Finance minister Nirmala Sitharaman, who has been speaking about India’s growth story and robust economy during her recent interactions, has said that in the current scenario, the Indian the rupee is not sliding, but the US dollar strengthening. Replying to a question, Sitharaman said: “Dollar is strengthening incessantly. So obviously, all other currencies are performing against the strengthening dollar. I am not talking about technicalities but it is a matter of fact India’s rupee probably has withstood this dollar rate going up…I think the Indian rupee has performed much better than many other emerging market currencies.”
She said that the Reserve Bank of India (RBI) was focused on ensuring that there isn’t too much volatility and was not intervening in the market to fix the value of the Indian currency.
Responding to questions asked by news agency ANI on measures being taken to tackle the slide, she said: “The efforts of RBI are more towards seeing that there is not too much volatility, it is not to intervene in the market to fix the value of the rupee. Containing the volatility is the only exercise RBI is involved in and I have said this before that rupee will find its level,” she said.
The depreciation of the rupee is a cause of concern, especially for a country that has significant imports, as per experts. On Friday, the rupee closed at 82.19 against the US dollar amid a firm greenback overseas and sliding crude oil prices.
At the interbank foreign exchange market, the local currency opened at 82.26 and witnessed a high of 82.12 and a low of 82.43 before settling at 82.19. The dollar index, which gauges the greenback’s strength against a basket of six currencies, advanced 0.56 per cent to 112.99.

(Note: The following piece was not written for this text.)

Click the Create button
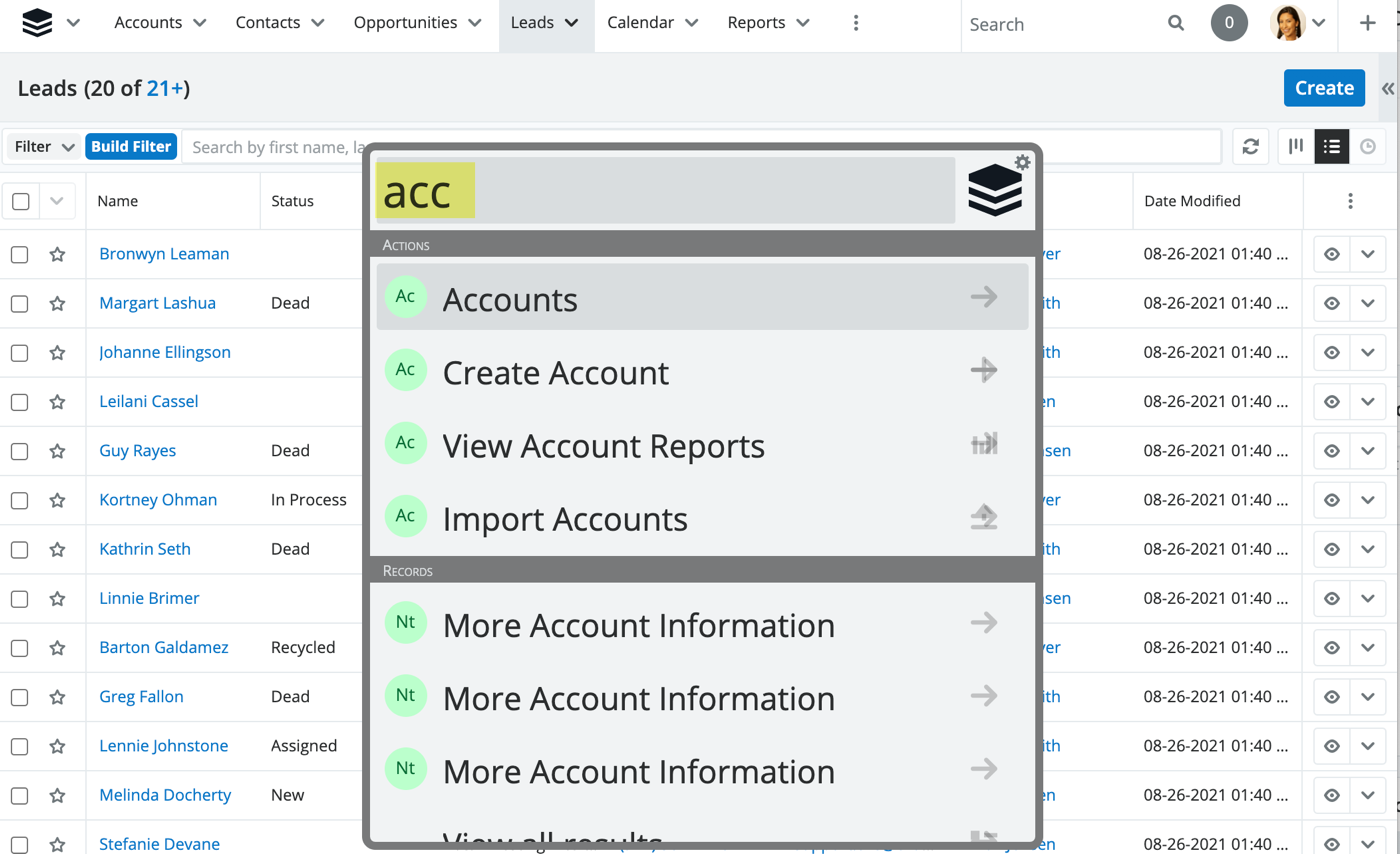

As per experts, the latest round of depreciation is due to adverse global developments starting with the geopolitical tensions triggered by the Russian-Ukraine war. The war pushed up commodity prices, leading to a record surge in inflation in the developed world, which has resulted in steep rate hikes by the US Fed. This has resulted in a flight of capital back to the US, hence resulting in currency depreciation episodes.